__Directions for this task__:
Return every line in the entries below that contains the word "screenshot". Case matters.

__Record list__:
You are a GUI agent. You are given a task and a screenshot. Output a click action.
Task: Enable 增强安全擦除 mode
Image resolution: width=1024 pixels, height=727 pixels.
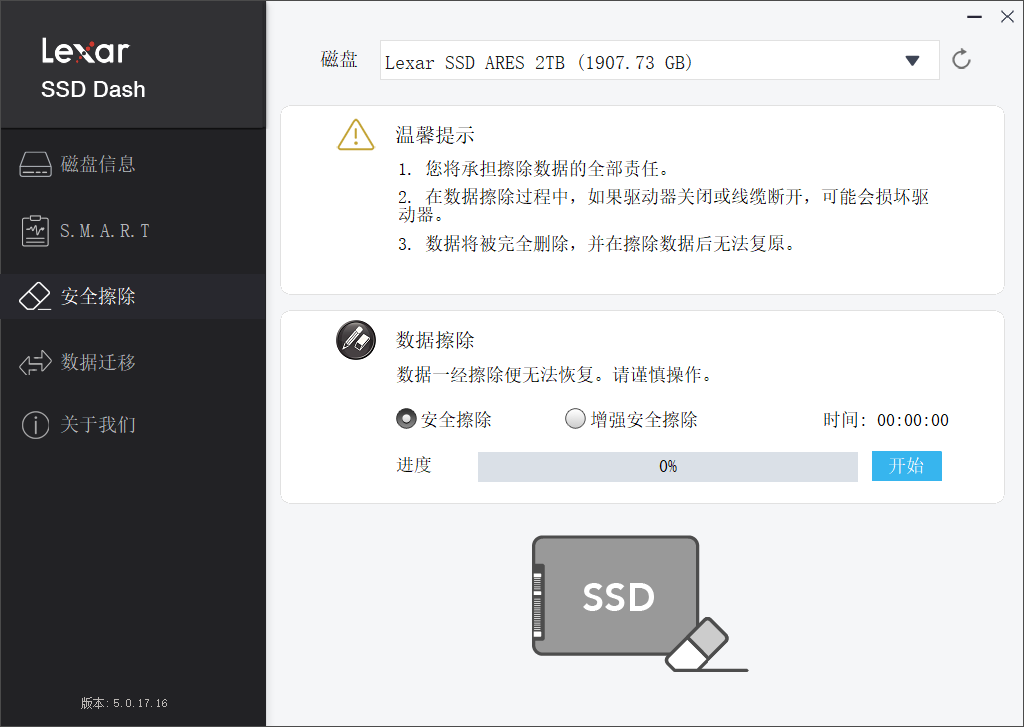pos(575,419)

...

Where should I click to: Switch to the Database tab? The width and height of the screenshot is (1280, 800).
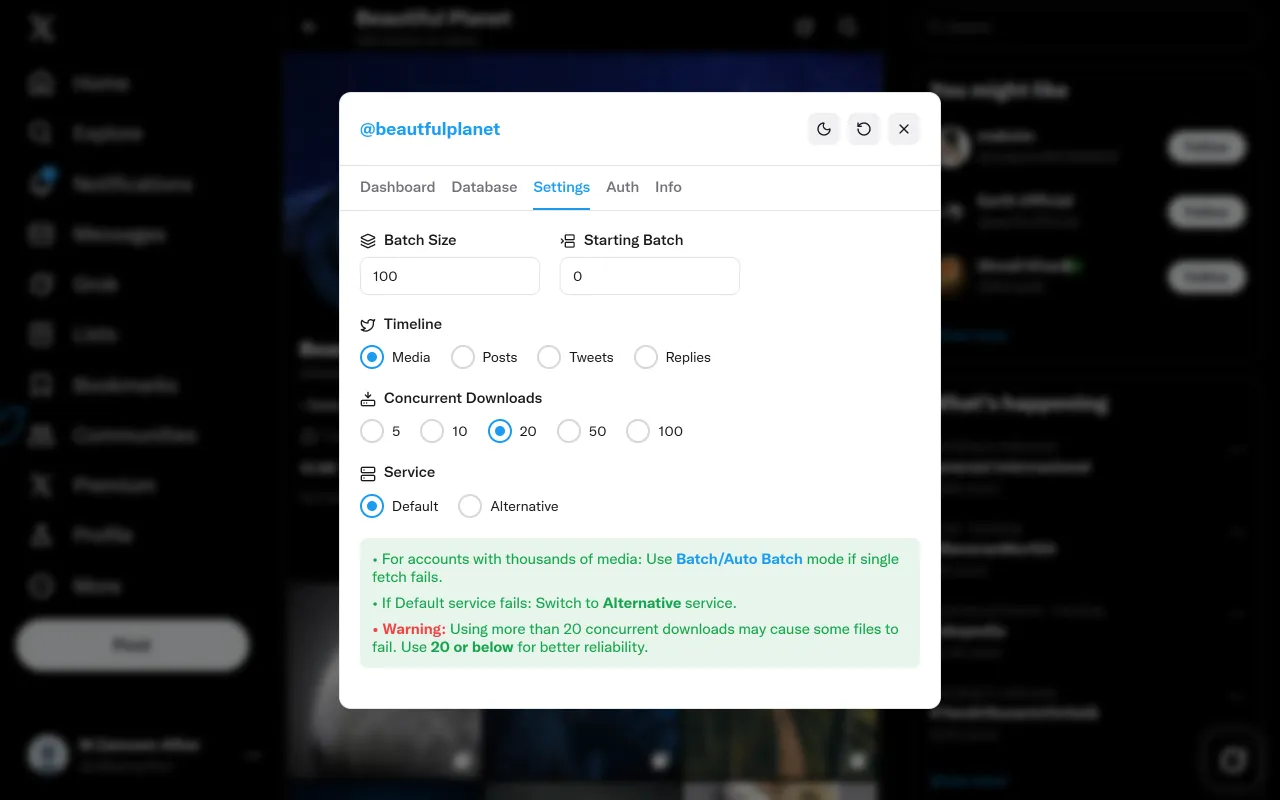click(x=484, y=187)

==

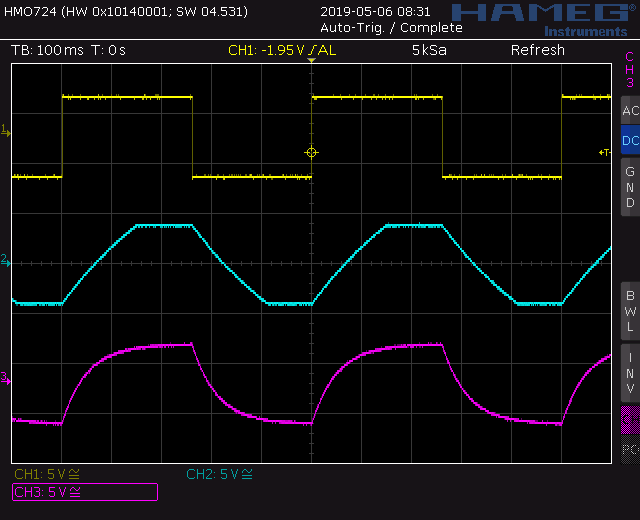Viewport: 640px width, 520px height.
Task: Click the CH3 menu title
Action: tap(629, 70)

__Written solution__:
You are a GUI agent. You are given a task and a screenshot. Output a click action.
Where should I click to: Switch to the Database tab? The width and height of the screenshot is (1280, 800).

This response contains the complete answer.